由紀奈の作った豪華なお花見弁当を、これでもかというほどおなか一杯に詰め込んだ晃司は桜の木へよじ登り、元気一杯さに比例して食欲旺盛な愛子も、大好きなから揚げに目を潤ませながらおなかに詰め込み終えて、晃司の真似をしようと一生懸命桜の木へしがみついていた。
「ほら愛ちゃん。 そんな所へ登るとお洋服が汚れちゃうでしょう?」
「やっ! 愛ちゃんも登るんだもん。」
「まったく、お転婆さんは誰に似たのかしら…。」
「あはは、由紀姉ぇだって昔はよく登ってたじゃんか。」
「晃司、うっさい。」
キッと晃司を無表情ながらに睨みつける由紀奈。
「くすっ。 愛ちゃんのお転婆は由紀ちゃん譲りなのね。」
「み、美咲姉さんまで…。」
雄也も何か言おうとしたのだが、由紀奈にものすごい目で睨まれそうだったので黙っておいた。
春の暖かい午後のひと時。
由紀奈は、愛子を晃司の隣へ登らせてやるべく立ち上がった雄也をちらりと見た。
(少しは気晴らしになったみたいね。)
実のところ、姉が「守ってあげたいの」と言う雄也のことを気にはしていたのだ。
あの襲撃のあった日、手に怪我を負いながらも、言葉どおり暗殺者達を退けた雄也。しかし、その日から一転、何かに深く悩んでいるように表情に翳りを見せだしていたからだ。

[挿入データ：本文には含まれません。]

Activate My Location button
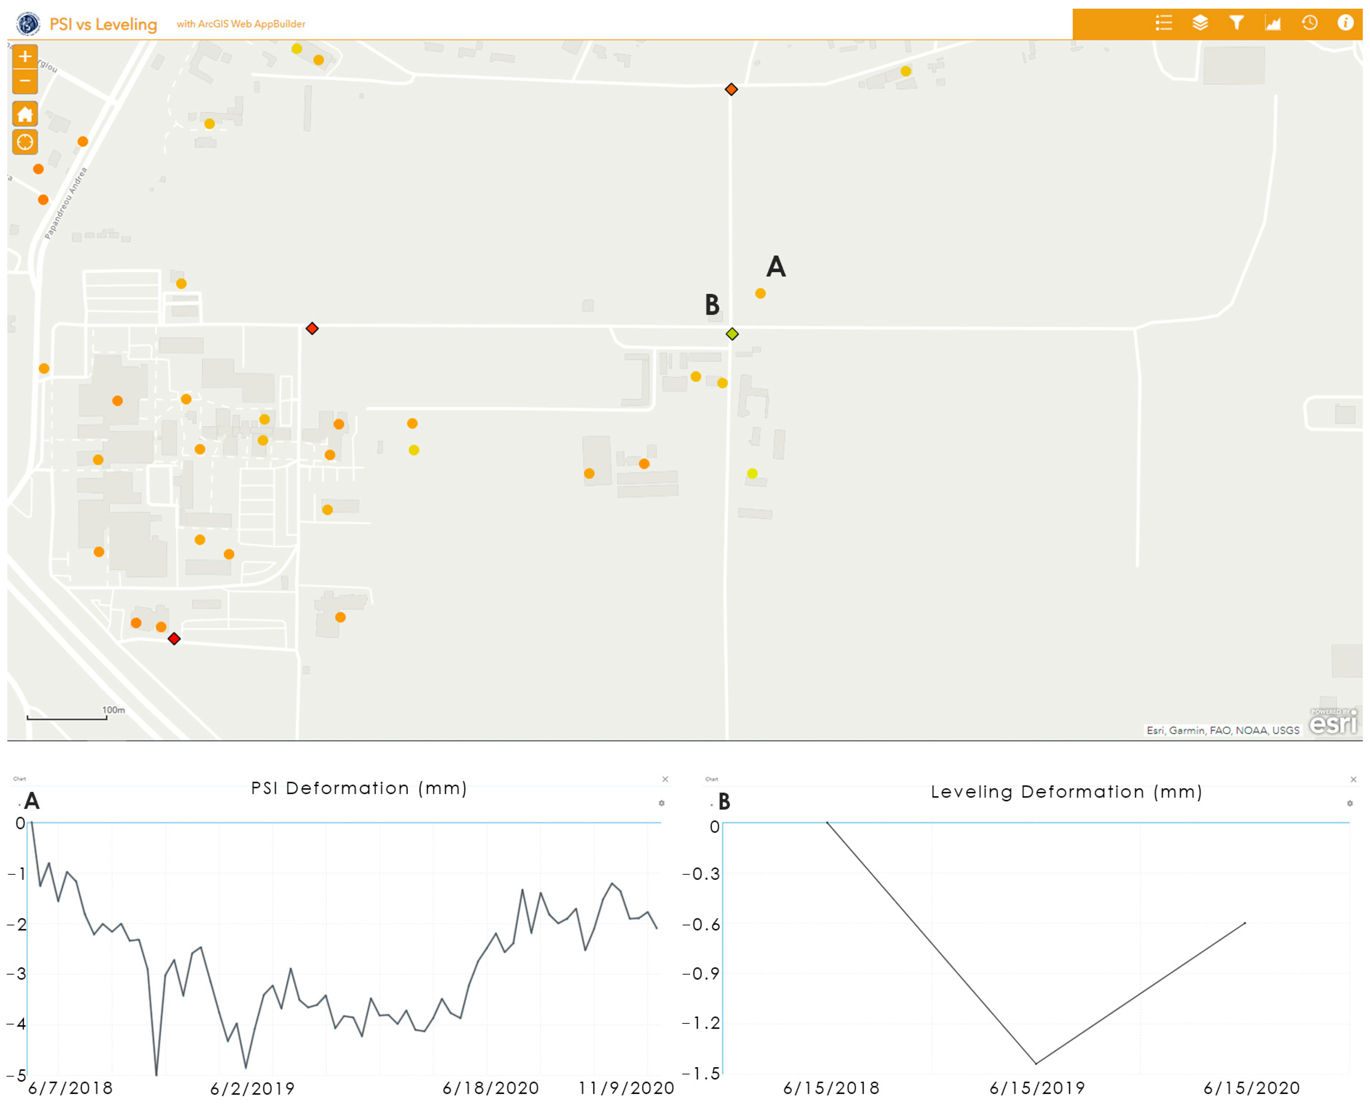 point(25,142)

それが今日のお花見で、いや、お花見の場所取りでと言った方が正しいだろう。その時に何があったのかは分からないが、雄也の瞳に穏やかさが戻ってきている。
自分よりも年上であるはずの雄也を、姉の「守ってあげたい」と言う気持ちが少しはわかる由紀奈は、『手のかかる弟が一人増えたみたいだ』という感想にため息しつつも、どこかホッとしていたのだった。

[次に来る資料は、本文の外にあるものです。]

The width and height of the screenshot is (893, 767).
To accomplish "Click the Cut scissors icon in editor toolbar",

「ねぇ、由紀ちゃん。あのね、雄君がね、桜を見せてくれたの。」
そっと耳打ちしてくる姉の嬉しそうな笑顔がとても幸せそうで、年頃の由紀奈としては、恋する事に恋焦がれてしまうぐらい美咲をうらやましく思う。
楽しそうに話す美咲に相槌を打ちながら桜を見やれば、その枝に愛子を乗せてやった雄也が振り返ってくる。
美しい桜の中で煌めくように幸せそうな兄弟たち。
由紀奈はお花見をして本当によかったと思った。だから、こんな日がずっと続けばいいのにと思いながら、ゆっくりと戻ってくる雄也に何気なく声を掛ける。
「来年も、春になったらお花見をしましょう。」
その一言が、雄也を凍りつかせた。
『春になったら、お花見をしましょう。』
この世を去る前の日に、最愛の人がそう言ったのを思い出し、雄也は涙があふれ出すのを止められなかった。
(俺は、あの人のことを忘れていたわけじゃない…。)
雄也は桜を振り返った。
涙を流している事など気にも留めず、真っ直ぐ桜に顔を向けた。
まるでそこに、最愛の人が佇んでいるのが見えるかのように。